I have a question about lambda calculus. I just read that it doesn't matter in which way expressions get evaluated. So my question is: $(\lambda f.\lambda x.f(fx)) (\lambda y.y+1) 2$
so we can evaluate this expression like this:
$(\lambda f.\lambda x.f(fx)) (\lambda y.y+1) 2$
$(\lambda x.(λy.y+1)(\lambda y.y+1)x) 2$
$((\lambda y.y+1)(\lambda y.y+1)2)$
$(\lambda y.y+1)(2+1)$
$2+1+1$
but what if we start evaluation like this:
$(\lambda f.\lambda x.f(fx)) (\lambda y.y+1) 2$
$(\lambda f.\lambda x.f(fx)) (2+1)$ ???
So how can I continue evaluation now? I know there should be some rules not letting me to start evaluation like this but what is that?
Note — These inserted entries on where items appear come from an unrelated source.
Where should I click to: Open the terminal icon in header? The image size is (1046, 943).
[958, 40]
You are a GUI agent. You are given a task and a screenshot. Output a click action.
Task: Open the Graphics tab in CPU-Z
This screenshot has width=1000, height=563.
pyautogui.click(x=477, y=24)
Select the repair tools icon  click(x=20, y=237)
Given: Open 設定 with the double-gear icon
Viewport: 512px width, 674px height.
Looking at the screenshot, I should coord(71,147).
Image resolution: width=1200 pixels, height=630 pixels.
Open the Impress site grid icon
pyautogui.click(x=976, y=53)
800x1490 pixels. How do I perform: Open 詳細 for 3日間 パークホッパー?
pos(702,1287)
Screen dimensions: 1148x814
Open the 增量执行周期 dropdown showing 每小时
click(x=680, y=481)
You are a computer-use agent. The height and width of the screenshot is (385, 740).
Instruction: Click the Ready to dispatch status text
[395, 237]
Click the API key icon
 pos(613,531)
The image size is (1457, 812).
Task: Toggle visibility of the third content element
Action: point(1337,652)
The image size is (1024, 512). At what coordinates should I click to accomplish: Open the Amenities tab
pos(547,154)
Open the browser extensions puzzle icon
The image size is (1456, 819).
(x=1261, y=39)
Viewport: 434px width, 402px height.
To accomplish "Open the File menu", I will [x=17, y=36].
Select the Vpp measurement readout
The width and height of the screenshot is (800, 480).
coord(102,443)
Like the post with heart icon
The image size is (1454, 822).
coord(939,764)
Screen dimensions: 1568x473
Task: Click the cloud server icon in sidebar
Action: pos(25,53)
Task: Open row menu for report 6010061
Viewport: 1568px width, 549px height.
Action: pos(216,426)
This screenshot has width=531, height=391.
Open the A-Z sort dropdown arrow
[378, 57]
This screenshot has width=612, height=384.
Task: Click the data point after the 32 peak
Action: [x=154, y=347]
It is true that in the $\lambda$-calculus it doesn't matter in which way expressions get evaluated, provided that the evaluation ends in a normal form (i.e. in a term that cannot be reduced any further). This property is called uniqueness of the normal form and it is a consequence of confluence.
Your term does not contradict the uniqueness of the normal form. Indeed, in $(\lambda f. \lambda x.f(fx)) (\lambda y.y+1) 2$ there is only one $\beta$-redex, i.e. only one sub-term that can be reduced: $(\lambda f. \lambda x.f(fx)) (\lambda y.y+1)$. Thus, you can start only the first evaluation you wrote.
Why? If you have a term of the form $MNL$ then it has to be read as $(MN)L$, and you cannot read it as $M(NL)$. This is the unambiguous way terms are defined in the $\lambda$-calculus.
So, your term $(\lambda f. \lambda x.f(fx)) (\lambda y.y+1) 2$ is actually $\big( (\lambda f. \lambda x.f(fx)) (\lambda y.y+1) \big) 2$ and hence you cannot start the second evaluation you wrote.
Note that there is the same mistake also at the end of your first evaluation: the term $(\lambda y.y+1)(\lambda y.y+1)2$ has to be read as $\big( (\lambda y.y+1)(\lambda y.y+1) \big) 2$ and not as $(\lambda y.y+1) \big((\lambda y.y+1)2\big)$, hence it $\beta$-reduces to $(\lambda y.y+1+1) 2$ and not to $(\lambda y.y+1) (2+1)$.